The external library only provides the __atomic_fetch_{add,sub,and,or,xor,nand} routines, which fetch the value in memory before the operation is performed. It does not provide the alternate operation which fetches the value after the operation (it is trivial to calculate).

If the __atomic_{op}_fetch routine (which returns the value after the operation) cannot be inlined, it needs to be transformed into the fetch-before form, and have the appropriate calculation done to return the correct value.

ie, if

     c = __atomic_add_fetch (&b, a, __ATOMIC_RELAXED)

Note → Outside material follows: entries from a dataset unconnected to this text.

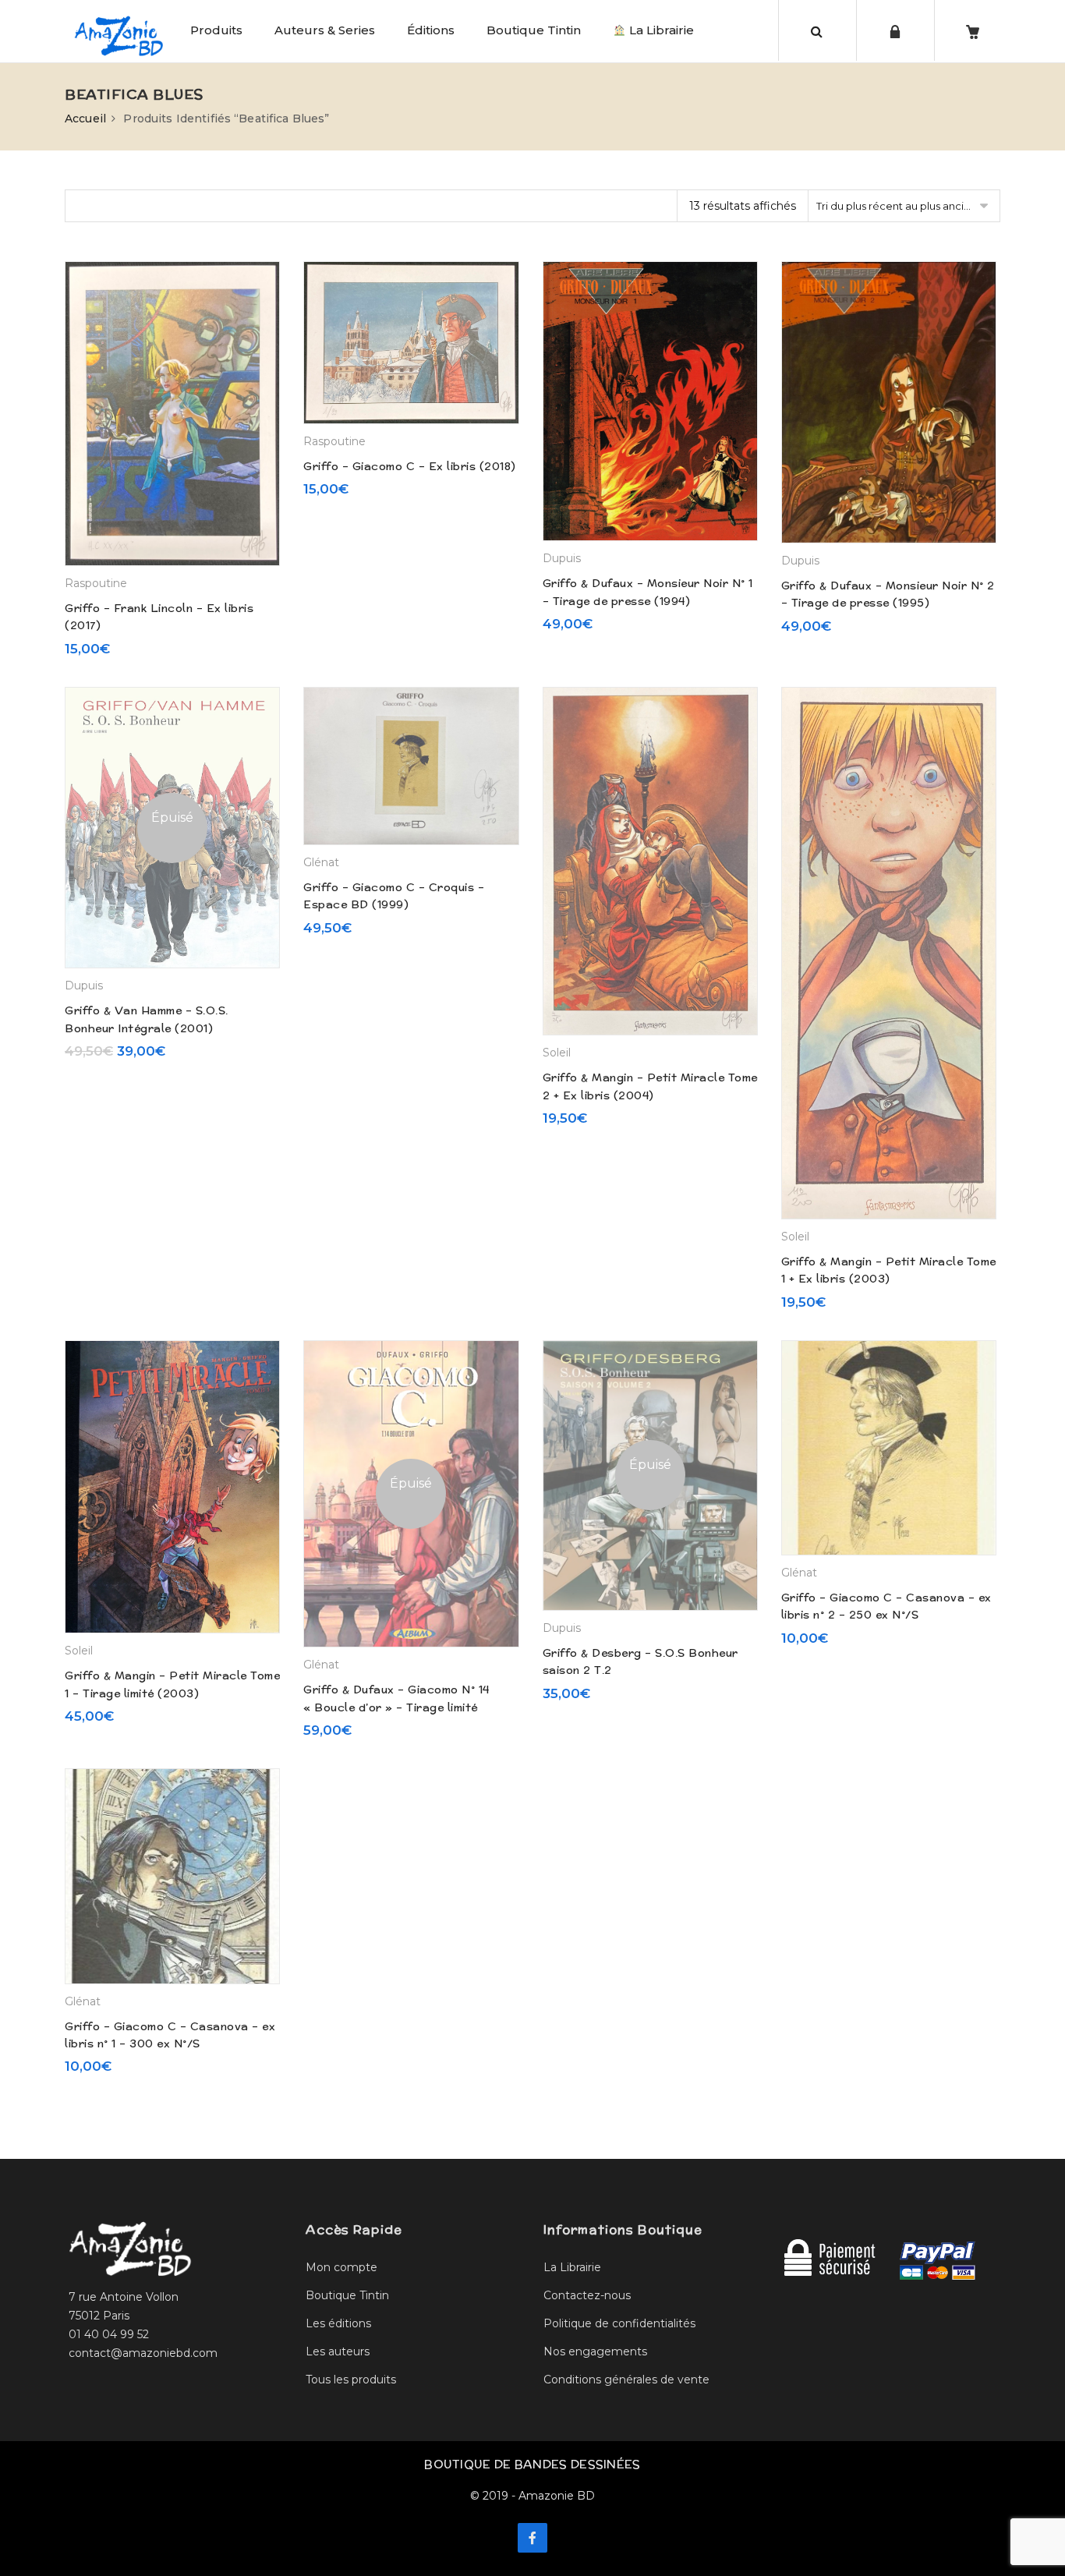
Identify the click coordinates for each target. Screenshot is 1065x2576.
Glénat (321, 862)
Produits (216, 30)
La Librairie (660, 30)
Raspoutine (96, 583)
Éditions (431, 30)
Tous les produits (351, 2380)
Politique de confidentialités (619, 2323)
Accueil (85, 118)
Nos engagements (595, 2351)
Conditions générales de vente (626, 2380)
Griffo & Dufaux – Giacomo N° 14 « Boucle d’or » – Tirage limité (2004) (396, 1707)
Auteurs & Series (324, 30)
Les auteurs (338, 2351)
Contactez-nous (587, 2295)
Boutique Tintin (534, 30)
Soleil (557, 1053)
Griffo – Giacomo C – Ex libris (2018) (409, 466)
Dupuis (562, 558)
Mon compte (341, 2267)
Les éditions (338, 2323)
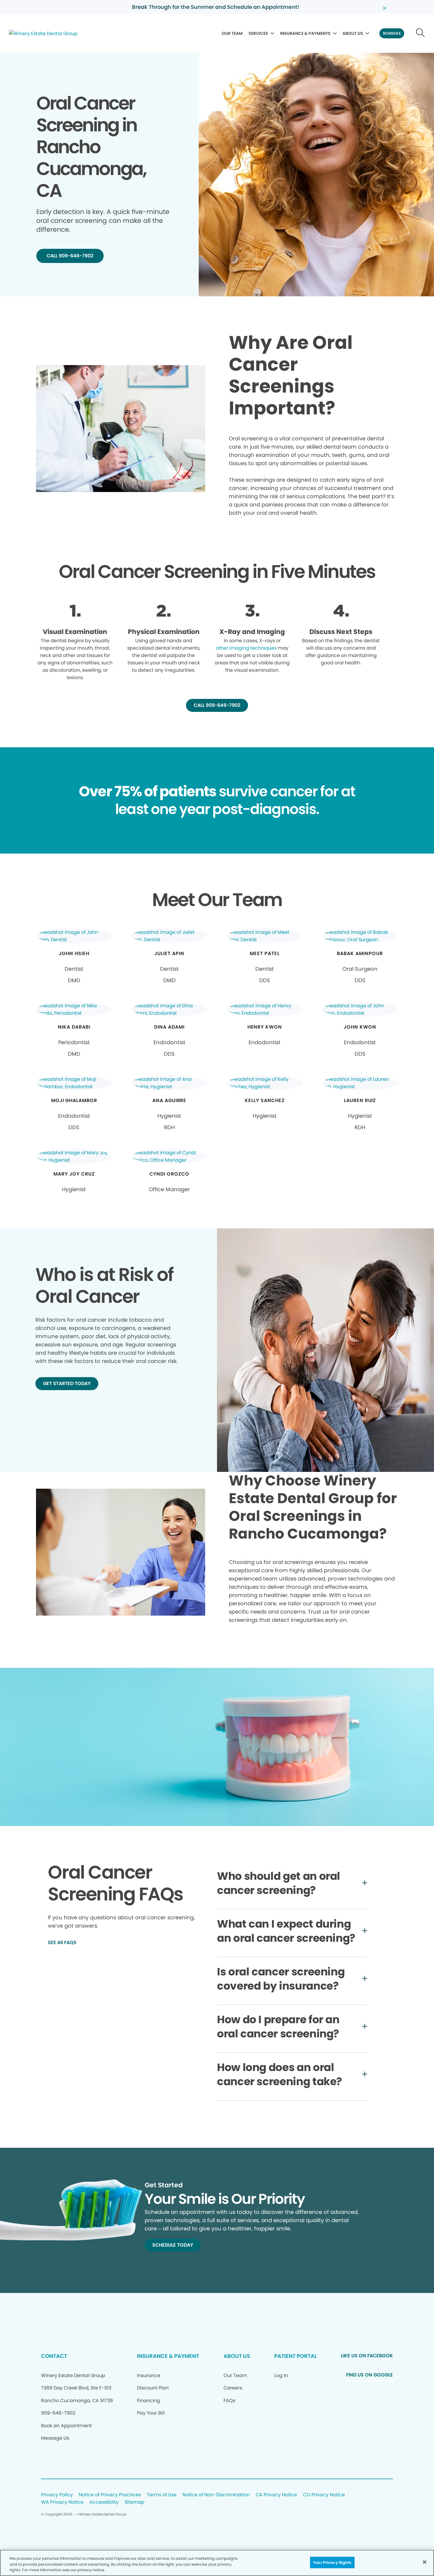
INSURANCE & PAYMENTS (305, 33)
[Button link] (420, 33)
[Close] (424, 2561)
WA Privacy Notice (62, 2502)
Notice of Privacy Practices (110, 2495)
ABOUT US (352, 33)
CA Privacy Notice (276, 2495)
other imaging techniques (246, 648)
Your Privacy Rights (332, 2562)
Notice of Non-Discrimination (216, 2495)
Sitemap (134, 2502)
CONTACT (54, 2356)
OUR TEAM (232, 33)
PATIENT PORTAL (295, 2356)
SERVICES (258, 33)
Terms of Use (162, 2495)
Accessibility (104, 2502)
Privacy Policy (57, 2495)
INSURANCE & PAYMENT (168, 2356)
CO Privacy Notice (324, 2495)
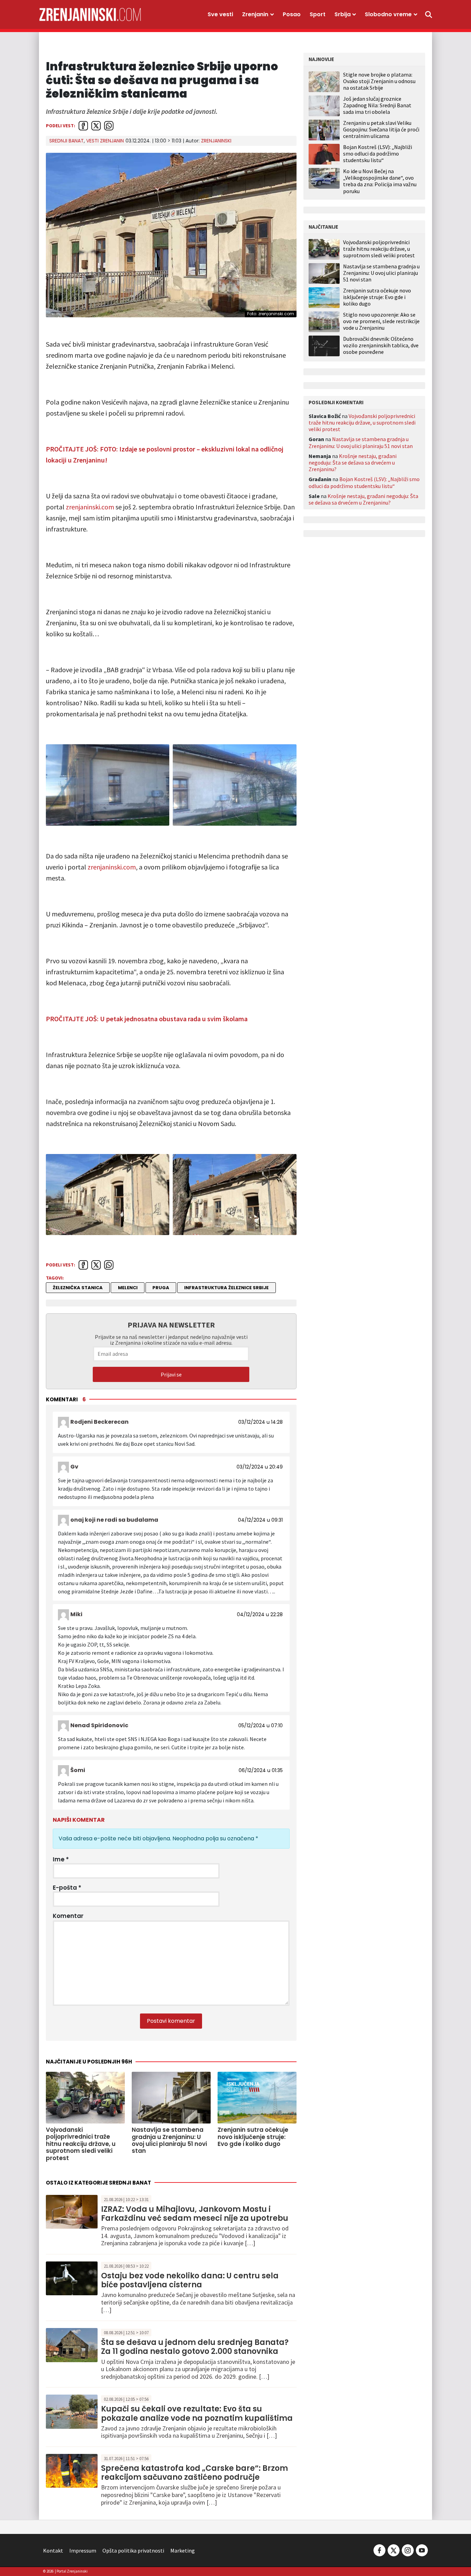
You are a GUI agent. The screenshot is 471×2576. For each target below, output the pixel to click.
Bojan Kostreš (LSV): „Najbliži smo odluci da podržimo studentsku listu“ (377, 153)
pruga (160, 1287)
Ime (61, 1859)
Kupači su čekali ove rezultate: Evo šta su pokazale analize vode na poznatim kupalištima (197, 2413)
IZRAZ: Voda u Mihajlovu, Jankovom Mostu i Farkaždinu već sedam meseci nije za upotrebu (194, 2214)
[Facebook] (379, 2549)
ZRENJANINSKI (216, 140)
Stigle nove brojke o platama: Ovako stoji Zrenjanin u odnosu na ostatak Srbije (379, 81)
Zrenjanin (255, 14)
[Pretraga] (428, 14)
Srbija (342, 14)
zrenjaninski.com (90, 507)
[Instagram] (408, 2549)
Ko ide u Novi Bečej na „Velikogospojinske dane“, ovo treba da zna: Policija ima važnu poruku (380, 181)
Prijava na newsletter (171, 1325)
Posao (292, 14)
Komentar (68, 1916)
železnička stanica (78, 1287)
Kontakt (53, 2550)
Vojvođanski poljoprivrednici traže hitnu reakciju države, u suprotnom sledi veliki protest (379, 249)
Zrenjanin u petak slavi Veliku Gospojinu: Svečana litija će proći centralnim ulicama (381, 129)
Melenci (128, 1287)
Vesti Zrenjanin (105, 140)
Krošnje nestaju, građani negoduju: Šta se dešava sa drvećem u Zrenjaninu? (353, 462)
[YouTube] (421, 2549)
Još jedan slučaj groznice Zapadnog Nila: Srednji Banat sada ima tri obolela (377, 105)
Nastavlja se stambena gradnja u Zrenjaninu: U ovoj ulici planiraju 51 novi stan (381, 273)
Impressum (82, 2550)
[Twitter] (394, 2549)
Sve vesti (220, 14)
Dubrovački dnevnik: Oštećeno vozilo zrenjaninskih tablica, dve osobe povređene (381, 345)
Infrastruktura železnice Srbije (226, 1287)
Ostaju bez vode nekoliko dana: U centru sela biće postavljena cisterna (190, 2280)
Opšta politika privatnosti (133, 2550)
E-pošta (67, 1887)
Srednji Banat (66, 140)
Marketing (182, 2550)
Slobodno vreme (388, 14)
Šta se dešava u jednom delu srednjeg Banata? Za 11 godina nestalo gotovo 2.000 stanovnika (195, 2347)
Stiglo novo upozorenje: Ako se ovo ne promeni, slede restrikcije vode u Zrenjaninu (381, 321)
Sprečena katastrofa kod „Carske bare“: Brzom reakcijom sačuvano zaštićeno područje (194, 2473)
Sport (317, 14)
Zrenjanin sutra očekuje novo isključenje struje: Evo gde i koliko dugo (377, 297)
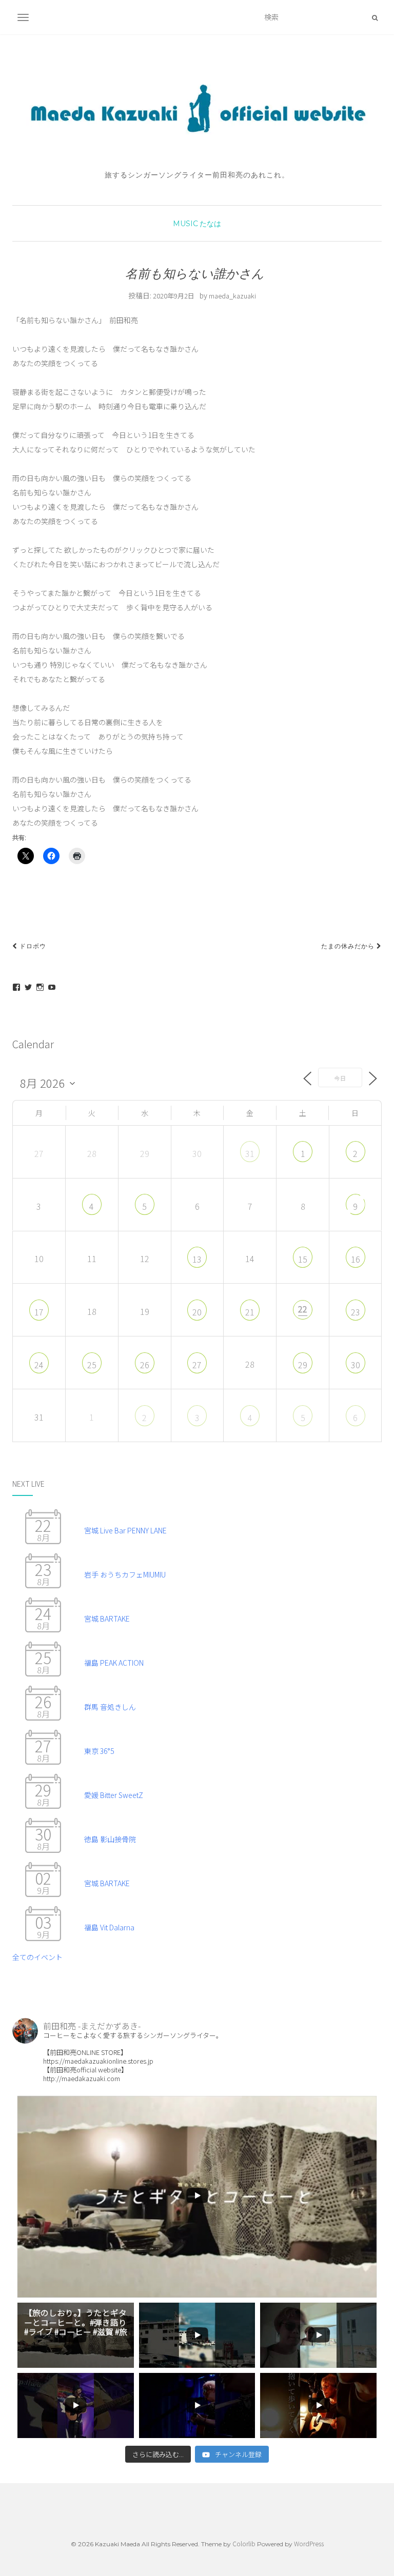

requires an external library call, it needs to be transformed into

     c = __atomic_fetch_add (&b, a, __ATOMIC_RELAXED) + a;

This patch takes care of that. It seems to work when I hacked up some test cases, but until I implement a flag to disable inlining all atomics, its pretty hard to test thoroughly.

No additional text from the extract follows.